W. Taylor Reveley, III
August 29, 2008
It is customary for presidents to make Convocation remarks. There are so many superb things to talk about when the subject is William & Mary. We could talk about the reality that the College of William & Mary is one of this country's great iconic institutions, ancient by American standards, and graced with a storied history, including a seminal role in shaping our Revolutionary and Early National Eras. We could sing about the abiding beauty of our campus, both physical and architectural, and about how walking through its precincts is a balm for the spirit. We could observe proudly that, even as William & Mary has become a serious research university, it has not lost its commitment to teaching. Our tenured and tenure-track professors still teach students, usually in small classes, know them by name, care about how they're doing, involve them in their research. This has become very rare behavior for tenured and tenure-track professors at other universities of William & Mary's caliber. It is common practice here.
But enough of these august subjects. Let's leave them for some more nitty gritty things we can all do together this year - like putting on our cafeteria trays only those morsels it's likely we'll eat, or not using trays at all, turning our computers off when we go to bed, killing the lights when they're no longer needed, printing on both sides of the paper and not making a copy of everything that crosses our paths, walking rather than driving, or taking a bus if it's too far to hoof it, getting interested in what sort of energy, and how much energy, our dorms and houses are using, helping make recycling a reality in all parts of the campus. This is hardly a complete list but I imagine you get the point.

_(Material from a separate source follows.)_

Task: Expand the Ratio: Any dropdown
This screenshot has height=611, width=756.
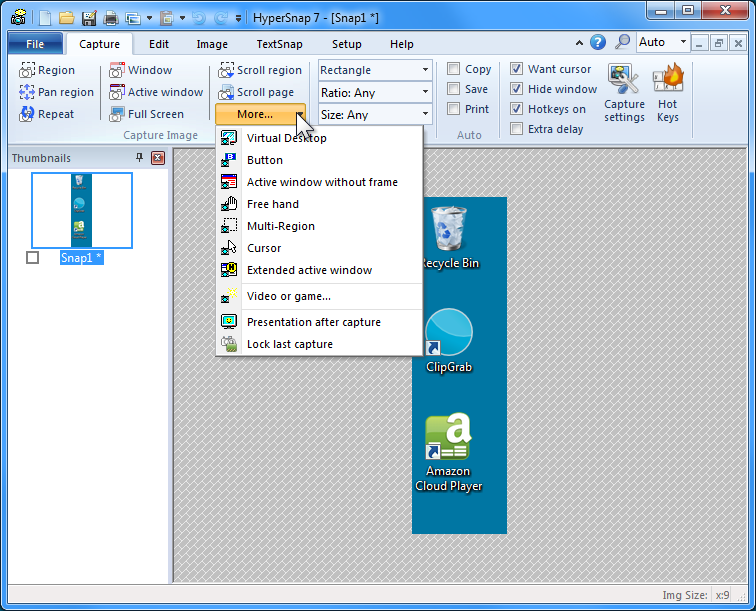Action: point(375,93)
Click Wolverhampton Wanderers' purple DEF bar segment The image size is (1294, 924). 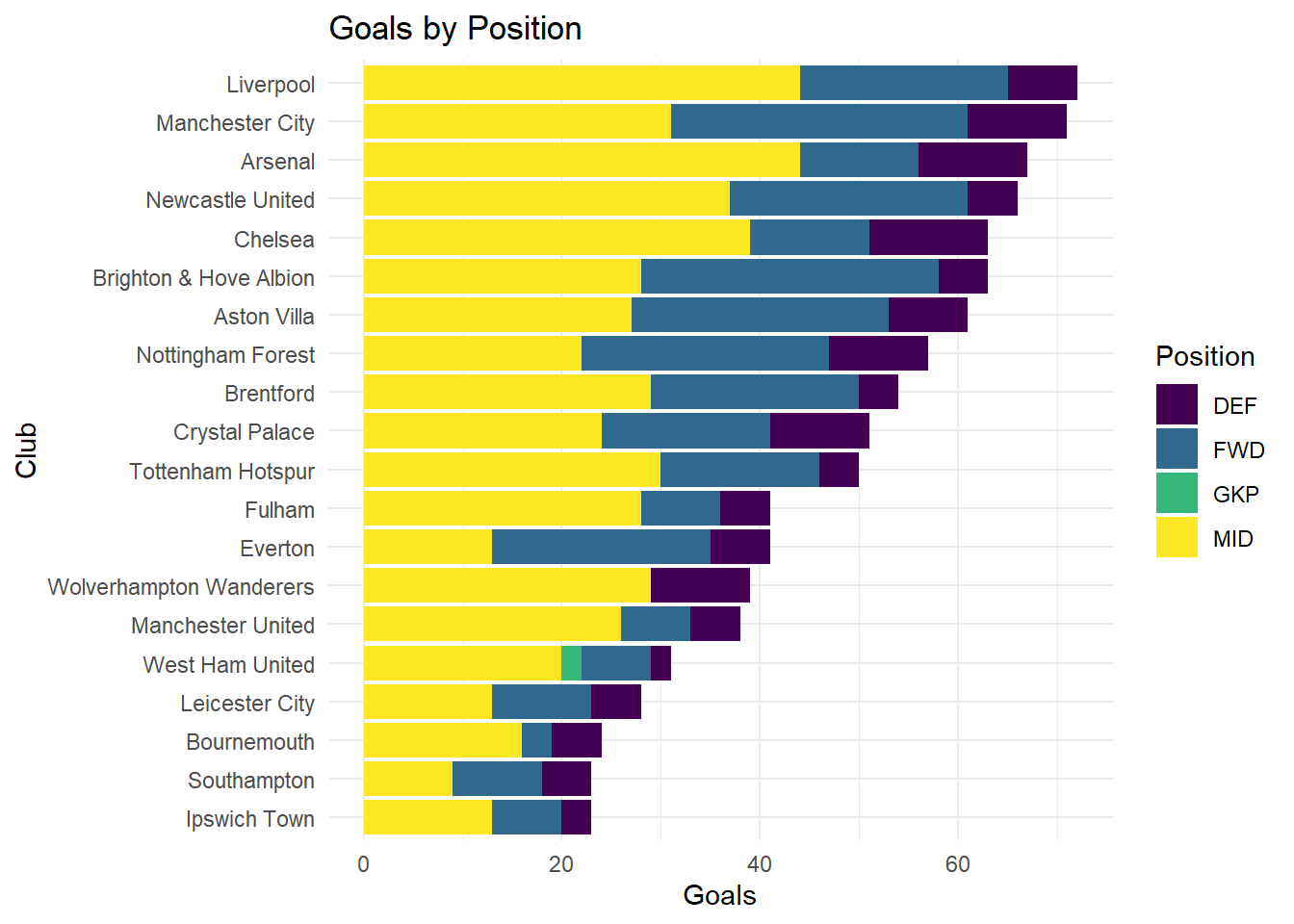[x=700, y=586]
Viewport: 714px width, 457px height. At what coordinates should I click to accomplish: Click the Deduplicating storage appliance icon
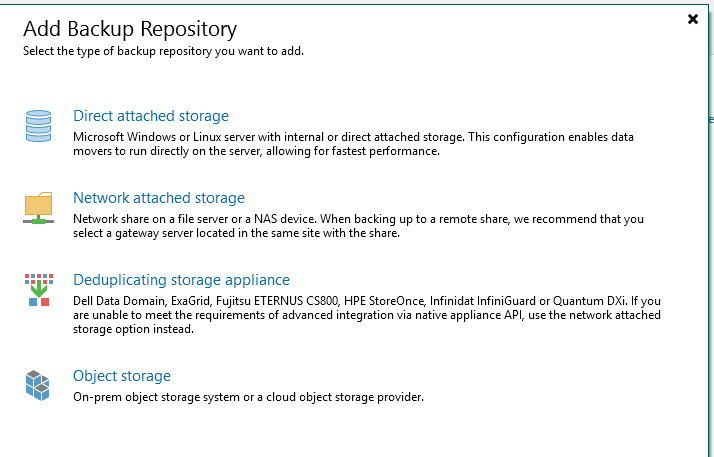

We're talking about what has become know as "sustainability" - developing environmentally friendly patterns of behavior.
We're already on the right track. Last year William & Mary's student body voted overwhelmingly to impose a green fee on itself (or at least on its parents if they're footing the tuition and fee bill). The fee, $30 per student per year, will generate about $230,000 annually to support sustainability projects and research. These funds will be administered by a hard working, knowledgeable committee of students, faculty and administrators, joined together in a group called - its name will not surprise you - the Sustainability Committee. Coupled with the other resources the university has already committed to environmental matters and spurred by a willingness on all our parts to help in the ways just sketched (among others), the green fee is going to make a material difference for the better here.
My hope - and my expectation - is that William & Mary will quickly become a model for other schools, showing that real progress can be made on sustainability even by colleges and universities that are not awash in income. I have confidence we're up to the challenge and now is a good time to take it seriously, right at the beginning of a new academic year, when we're all fresh for the race.
A final thought on sustainability. People convinced that global warming is real have no difficulty embracing steps to protect the environment, especially moves away from fossil fuels to environmentally benign forms of energy. People not convinced about global warming can also embrace sustainability, in my view, for at least two reasons: first, because sustainability can play a major role in national security - in moving the United States back to energy sources that come from this country rather than other countries that are unfriendly, unreliable or unstable; second, because sustainability will be powerfully good for the national economy by lessening the massive outflow of dollars to other countries to pay for foreign oil and gas, an outflow that seriously reduces our national wealth and welfare.
Galvanized by the green fee, let's see how much progress we can make during 2008/09. Let's make sustainability a vibrant presence at William & Mary.